If the cable is 1m or 2m, then it's probably an active Thunderbolt 3 cable. The plug is longer to house the active components.
Note that longer active Thunderbolt 3 cables do not support USB 3.1. The connection will be USB-2, so the transfer speed will be slow.
The top screenshot shows a G-Tech drive connected to the Mac using an active Thunderbolt 3 cable.
The top screenshot shows a G-Tech drive connected to the Mac using an passive Thunderbolt 3 or a USB-C cable.
QNAP 10GbE NAS
10GbE networking has been available for some time, however it's been expensive. Plus the performance hasn't been great. This is changing, there are now low cost 10GbE Thunderbolt adaptors, also the iMac Pro and the 2020 + 2018 Mac mini are available with 10GbE connectors. So now all Macs can work well with 10GBE NAS like QNAP.
NAS is now fast enough to use a primary storage, however if there are multiple users sharing the NAS the performance will drop.
With both NAS and SAN systems, there is always a tradeoff between sharing and performance.

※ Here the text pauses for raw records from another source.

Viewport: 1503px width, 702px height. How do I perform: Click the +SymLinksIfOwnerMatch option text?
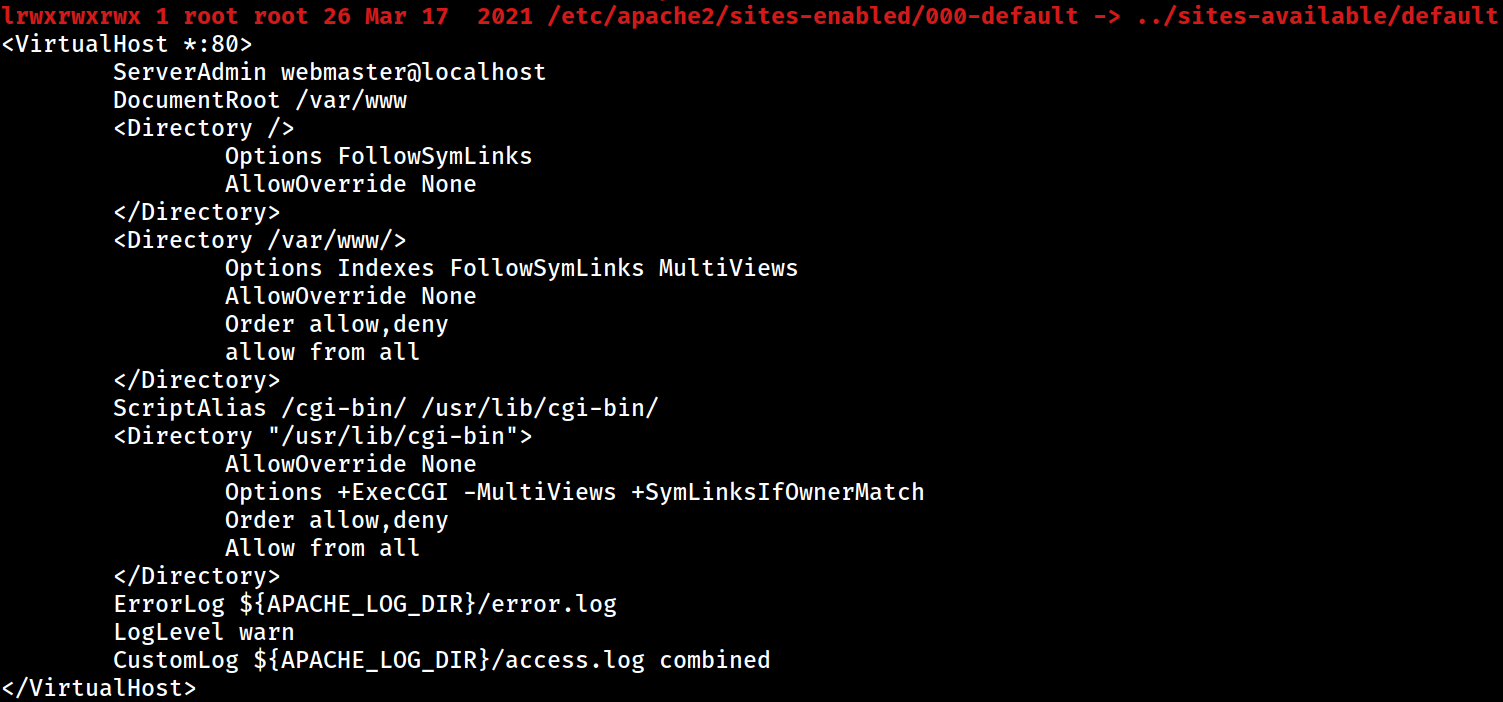(778, 492)
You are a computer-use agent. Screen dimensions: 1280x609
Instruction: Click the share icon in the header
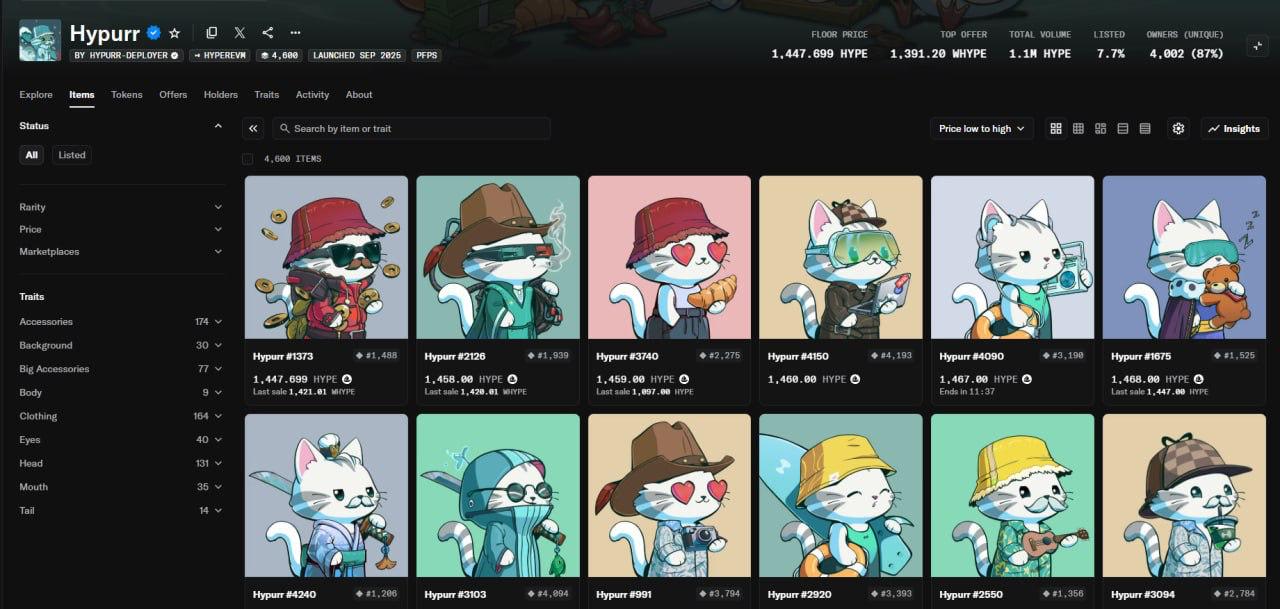(x=267, y=33)
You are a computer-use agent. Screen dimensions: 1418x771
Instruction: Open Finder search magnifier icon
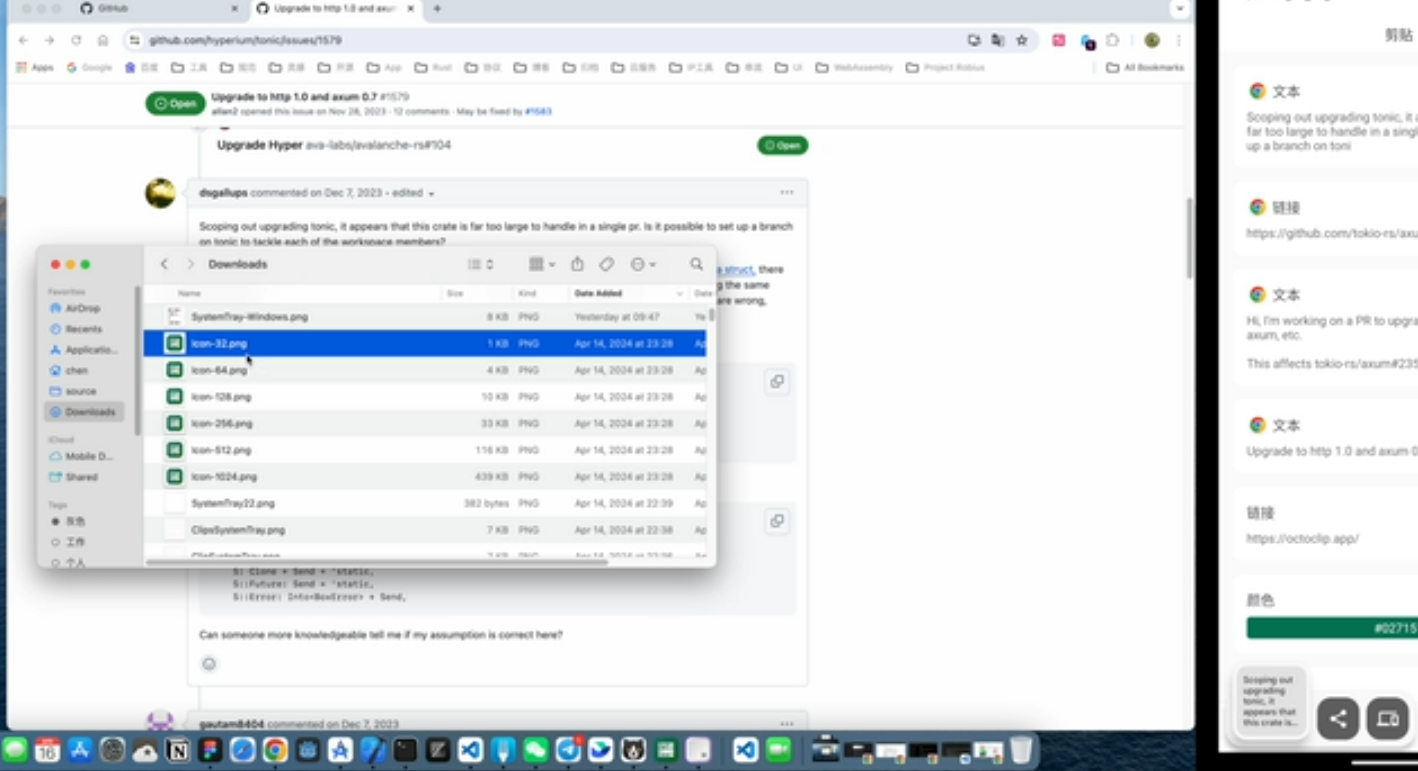[x=696, y=264]
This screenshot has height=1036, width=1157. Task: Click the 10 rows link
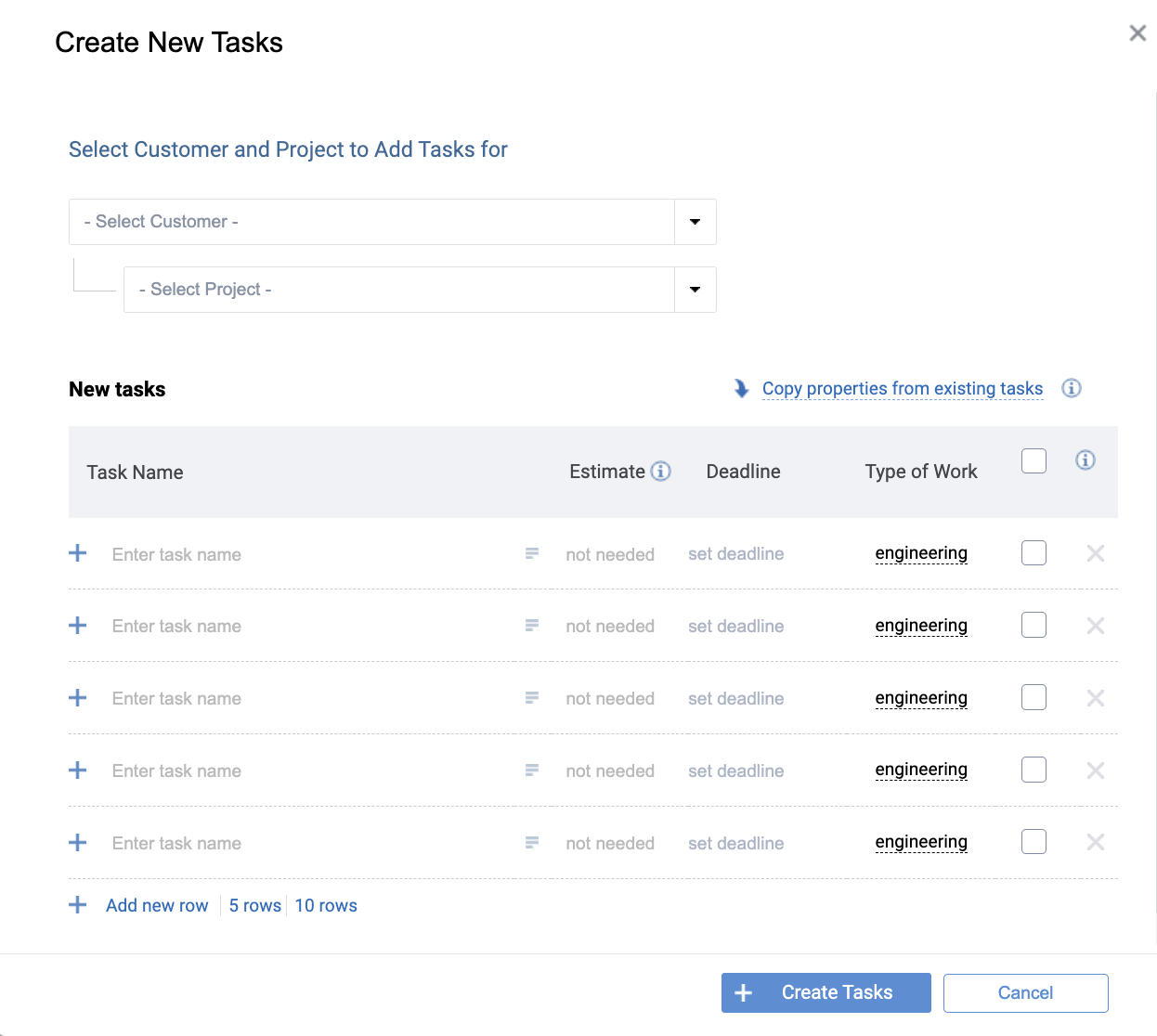(x=325, y=904)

Corning Optical Thunderbolt cables
Regular Thunderbolt cables are available up to 2m long, this is fine for connecting desktop devices. However if you have something like a RAID or an LTO library then you will want to put this in a machine room.
Corning make optical cables which have identical performance with lengths from 5.5m up to 60m. They are very durable and flexible. We use them at trade shows, also at the YoYotta office. This allows us to have an equipment rack with various LTO libraries downstairs, linked to a Mac upstairs without sacrificing any performance. Corning cables support Thunderbolt 2 and they have announced Thunderbolt 3 versions.
mLogic mTape and mRack
mLogic mTape has an internal SAS LTO drive and a Thunderbolt 3 interface with 12V power.
Their mRack has space for one or two internal SAS LTO drives and a Thunderbolt 3 interface.
Connect either to your Mac using Thunderbolt, run YoYotta LTFS and get archiving.
A lot of our customers use a second LTO drive to make two LTFS copies in parallel. For this you can use two mTapes or a dual drive mRack.
The Sonnet Echo Express SEL is a compact Thunderbolt enclosure that holds a PCIe card like the ATTO H680. A lot of our customers use this to connect to a desktop SAS LTO drive or tape library. Get the Thunderbolt 3 unit as this means that there is plenty of bandwidth for multiple LTO drives and also daisy chaining other Thunderbolt units. The Apple TB3 -> TB2 adaptor allows connection to older Thunderbolt 2 Macs. There are also other units that hold more than one card.